===== TEXT =====

Healthwise, it’s worth acknowledging that spiritual, mindful or positive thoughts bring vitality, freshness and promise to each day.

Some have broken free from the belief that they’re ruled by an aging body. You too can adopt a mental attitude of ageless being, and look forward to experiencing the health benefits.

This article, Your Age Doesn’t Define You, is by Kay Stroud. Kay is a health writer focussing on the leading edge of consciousness, spirituality and health. Her articles can be found on Health4Thinkers.

Monty – A Demonstration of Ageless Joy   Leave a comment

It’s been a year now since Monty left us.  We guessed he was about four when he came to us.  He had been trained as a bomb squad dog but his boundless energy and unstoppable joy for life rendered him unsuitable for such a delicate and serious career and he was adopted out.  His new owners also found him a handful and he moved to a temporary home and then to another longer stay, but these owners too were unable to meet his needs.

When he came to our attention we were looking for a family dog and without even meeting him we somehow knew that he was the right dog for us. He proved to be perfect!  He revelled in our long walks through the bush, the runs up our local Mt Taylor and just being one of the boys with our son and his friends.

When our son grew up and left home Monty prompted me from my somewhat sedentary life style and made sure that I had regular long walks.  No matter what the weather he was always keen to be out. He brought joy to any activity.  He adored us; he would put himself between me and any perceived danger.  I have no doubt that he would lay down his life for any one of us.  He fiercely protected our home and the variety of cats and chooks and guinea pigs that he saw come and go in our family.

===== EXCERPTED DATA =====

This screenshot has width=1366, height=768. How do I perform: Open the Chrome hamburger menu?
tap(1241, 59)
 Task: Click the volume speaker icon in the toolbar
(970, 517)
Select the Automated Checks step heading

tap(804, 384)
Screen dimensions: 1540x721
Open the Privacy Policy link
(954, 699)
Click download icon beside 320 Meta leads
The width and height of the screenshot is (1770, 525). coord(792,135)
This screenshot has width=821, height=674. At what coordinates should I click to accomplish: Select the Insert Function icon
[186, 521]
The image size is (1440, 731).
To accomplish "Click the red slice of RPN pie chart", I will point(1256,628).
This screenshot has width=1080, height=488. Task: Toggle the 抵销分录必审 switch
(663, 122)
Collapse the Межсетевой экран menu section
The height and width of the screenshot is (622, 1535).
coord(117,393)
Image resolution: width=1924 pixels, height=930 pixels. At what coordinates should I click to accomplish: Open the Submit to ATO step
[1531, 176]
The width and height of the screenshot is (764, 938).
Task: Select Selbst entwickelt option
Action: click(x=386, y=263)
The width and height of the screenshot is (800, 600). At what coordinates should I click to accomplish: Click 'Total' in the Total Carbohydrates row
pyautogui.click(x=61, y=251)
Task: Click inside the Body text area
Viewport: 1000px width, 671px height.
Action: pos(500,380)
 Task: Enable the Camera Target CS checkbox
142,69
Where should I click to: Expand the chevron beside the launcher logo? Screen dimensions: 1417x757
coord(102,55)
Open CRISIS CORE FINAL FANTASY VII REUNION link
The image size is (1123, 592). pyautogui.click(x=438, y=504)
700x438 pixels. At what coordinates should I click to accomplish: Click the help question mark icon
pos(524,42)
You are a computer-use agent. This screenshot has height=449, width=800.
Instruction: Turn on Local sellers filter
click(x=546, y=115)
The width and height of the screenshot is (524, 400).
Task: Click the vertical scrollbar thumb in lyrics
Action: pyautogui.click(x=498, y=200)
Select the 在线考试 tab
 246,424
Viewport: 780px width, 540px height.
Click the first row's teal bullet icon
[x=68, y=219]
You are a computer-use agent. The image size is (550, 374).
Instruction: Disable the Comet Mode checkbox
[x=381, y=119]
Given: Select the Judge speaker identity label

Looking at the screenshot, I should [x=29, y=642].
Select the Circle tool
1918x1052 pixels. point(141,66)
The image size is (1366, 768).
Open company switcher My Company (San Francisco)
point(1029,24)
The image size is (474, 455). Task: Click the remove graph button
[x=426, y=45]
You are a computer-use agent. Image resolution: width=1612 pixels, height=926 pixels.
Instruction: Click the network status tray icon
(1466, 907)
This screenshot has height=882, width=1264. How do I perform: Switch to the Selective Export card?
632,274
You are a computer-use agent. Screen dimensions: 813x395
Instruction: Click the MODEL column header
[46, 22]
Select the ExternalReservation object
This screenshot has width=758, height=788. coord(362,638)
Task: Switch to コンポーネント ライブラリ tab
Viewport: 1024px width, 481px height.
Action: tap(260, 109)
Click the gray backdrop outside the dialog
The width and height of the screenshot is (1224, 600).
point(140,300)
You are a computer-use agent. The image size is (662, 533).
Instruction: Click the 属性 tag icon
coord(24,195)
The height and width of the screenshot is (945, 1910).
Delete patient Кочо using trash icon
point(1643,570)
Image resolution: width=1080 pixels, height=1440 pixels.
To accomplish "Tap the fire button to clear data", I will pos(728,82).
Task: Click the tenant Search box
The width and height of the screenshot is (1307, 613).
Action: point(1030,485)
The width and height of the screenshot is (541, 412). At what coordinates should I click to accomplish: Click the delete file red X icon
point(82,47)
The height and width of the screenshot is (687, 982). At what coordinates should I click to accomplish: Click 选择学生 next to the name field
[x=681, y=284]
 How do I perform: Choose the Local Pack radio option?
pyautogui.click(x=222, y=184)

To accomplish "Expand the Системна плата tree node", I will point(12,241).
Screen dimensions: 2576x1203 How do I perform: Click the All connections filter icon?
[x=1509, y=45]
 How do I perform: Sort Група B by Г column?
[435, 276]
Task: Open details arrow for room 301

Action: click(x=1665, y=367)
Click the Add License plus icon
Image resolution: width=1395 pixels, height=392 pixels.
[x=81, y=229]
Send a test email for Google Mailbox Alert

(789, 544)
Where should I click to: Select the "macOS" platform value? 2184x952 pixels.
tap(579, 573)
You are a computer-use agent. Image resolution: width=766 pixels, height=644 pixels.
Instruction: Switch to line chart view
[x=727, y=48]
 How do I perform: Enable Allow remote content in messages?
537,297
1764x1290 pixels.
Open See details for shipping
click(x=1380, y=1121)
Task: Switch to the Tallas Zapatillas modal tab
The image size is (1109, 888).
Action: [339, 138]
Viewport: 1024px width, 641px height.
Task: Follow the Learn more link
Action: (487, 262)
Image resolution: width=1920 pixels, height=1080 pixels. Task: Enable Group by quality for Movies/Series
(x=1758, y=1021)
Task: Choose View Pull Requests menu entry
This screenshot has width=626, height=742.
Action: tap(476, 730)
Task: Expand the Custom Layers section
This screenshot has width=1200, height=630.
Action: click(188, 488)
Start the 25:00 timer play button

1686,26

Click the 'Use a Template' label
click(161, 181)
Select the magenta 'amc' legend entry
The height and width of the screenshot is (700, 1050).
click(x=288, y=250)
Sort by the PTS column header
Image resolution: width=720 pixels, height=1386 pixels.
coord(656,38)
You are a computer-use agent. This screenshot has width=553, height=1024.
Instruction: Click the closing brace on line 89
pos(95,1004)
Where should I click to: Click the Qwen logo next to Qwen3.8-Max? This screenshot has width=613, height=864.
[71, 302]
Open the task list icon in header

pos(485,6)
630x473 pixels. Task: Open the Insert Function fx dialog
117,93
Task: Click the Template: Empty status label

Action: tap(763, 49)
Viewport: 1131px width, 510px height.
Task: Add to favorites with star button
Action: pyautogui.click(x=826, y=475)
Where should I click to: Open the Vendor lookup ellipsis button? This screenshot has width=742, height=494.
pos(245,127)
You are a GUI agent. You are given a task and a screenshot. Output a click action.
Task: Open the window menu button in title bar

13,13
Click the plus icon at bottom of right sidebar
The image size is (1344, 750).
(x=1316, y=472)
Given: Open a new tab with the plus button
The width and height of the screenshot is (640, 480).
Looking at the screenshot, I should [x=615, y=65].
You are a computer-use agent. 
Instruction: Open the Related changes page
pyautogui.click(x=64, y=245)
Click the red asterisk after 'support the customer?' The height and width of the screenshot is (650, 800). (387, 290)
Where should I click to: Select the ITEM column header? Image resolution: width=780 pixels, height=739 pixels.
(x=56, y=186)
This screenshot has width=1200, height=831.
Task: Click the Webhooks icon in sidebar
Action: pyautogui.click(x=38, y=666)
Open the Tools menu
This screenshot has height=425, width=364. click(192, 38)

=====

THE PROBLEM
Copy word for word the stretch of the text that opens with the words containing "Healthwise, it’s worth" and closes with "the health benefits.". Work from the text only, not the rows.

OUTPUT
Healthwise, it’s worth acknowledging that spiritual, mindful or positive thoughts bring vitality, freshness and promise to each day.

Some have broken free from the belief that they’re ruled by an aging body. You too can adopt a mental attitude of ageless being, and look forward to experiencing the health benefits.